Data to examine →
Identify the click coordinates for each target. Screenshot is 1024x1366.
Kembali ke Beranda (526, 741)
==
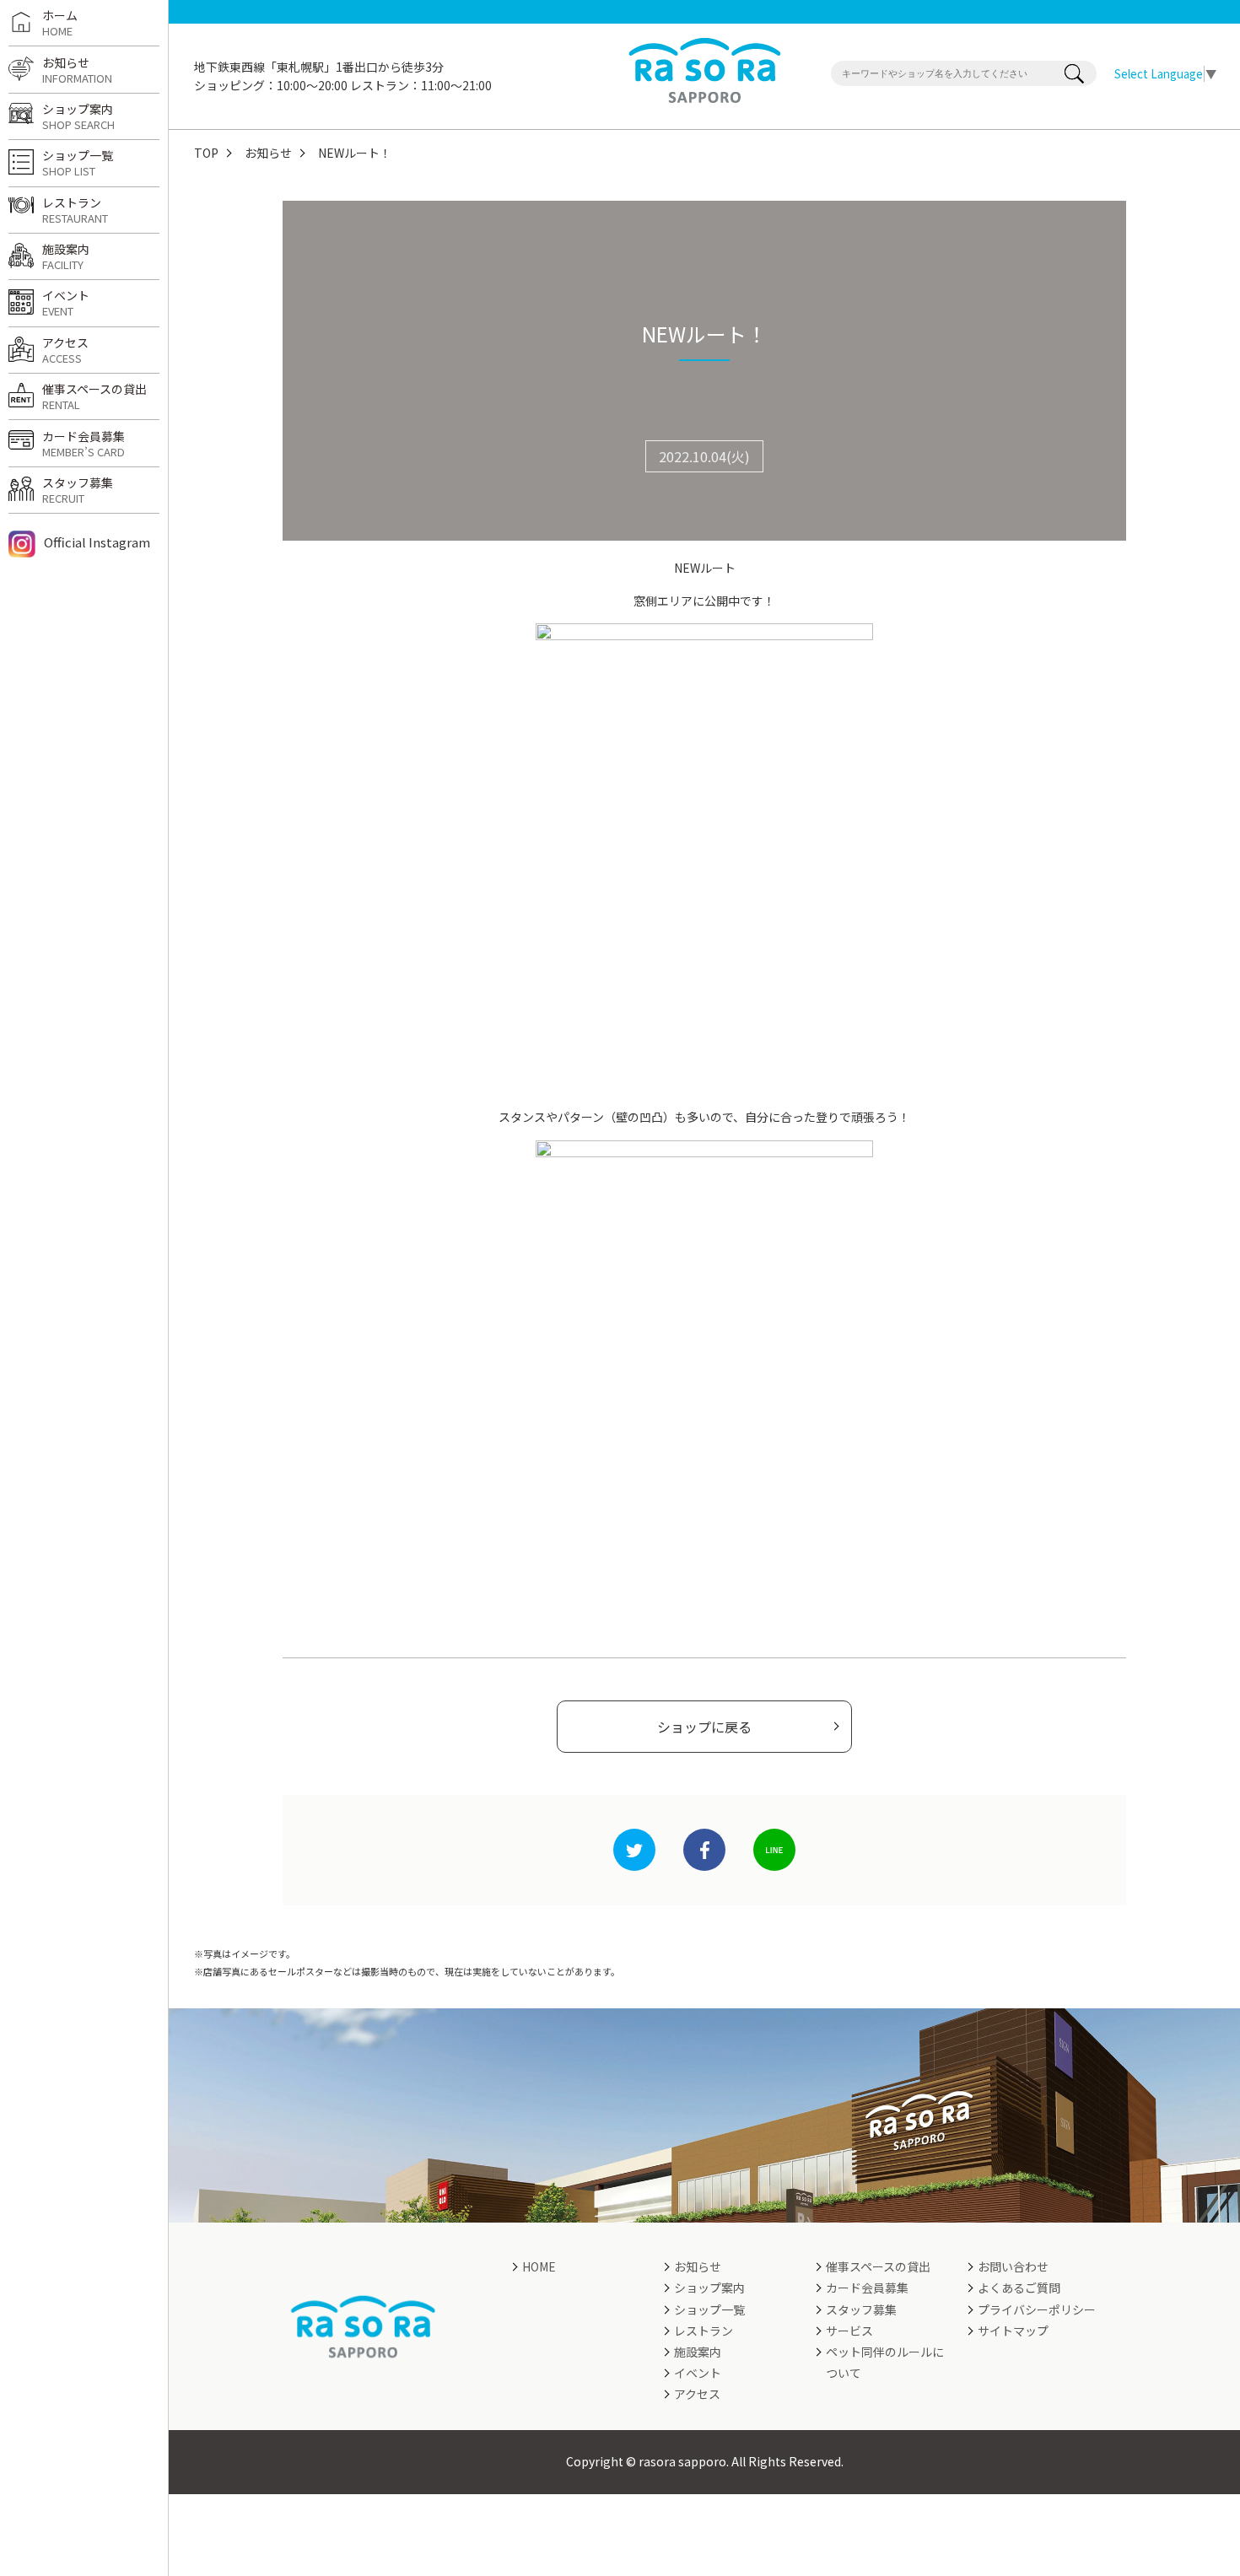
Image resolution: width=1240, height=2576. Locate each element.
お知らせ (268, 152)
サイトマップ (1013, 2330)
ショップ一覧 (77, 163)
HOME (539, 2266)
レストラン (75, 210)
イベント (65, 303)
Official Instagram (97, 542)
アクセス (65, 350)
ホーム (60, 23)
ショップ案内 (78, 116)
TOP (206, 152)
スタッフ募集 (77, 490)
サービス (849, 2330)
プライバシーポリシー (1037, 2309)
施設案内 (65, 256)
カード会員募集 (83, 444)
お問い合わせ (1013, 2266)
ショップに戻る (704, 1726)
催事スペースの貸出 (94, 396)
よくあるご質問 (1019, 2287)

Your objective → Each line in the listing above from the one containing "Identify the click" through the one containing "Kembali ke Beranda (526, 741)" should be repeated exactly, and no other line.

Response area →
Identify the click coordinates for each target. Screenshot is 1024x1366.
Kembali ke Beranda (526, 741)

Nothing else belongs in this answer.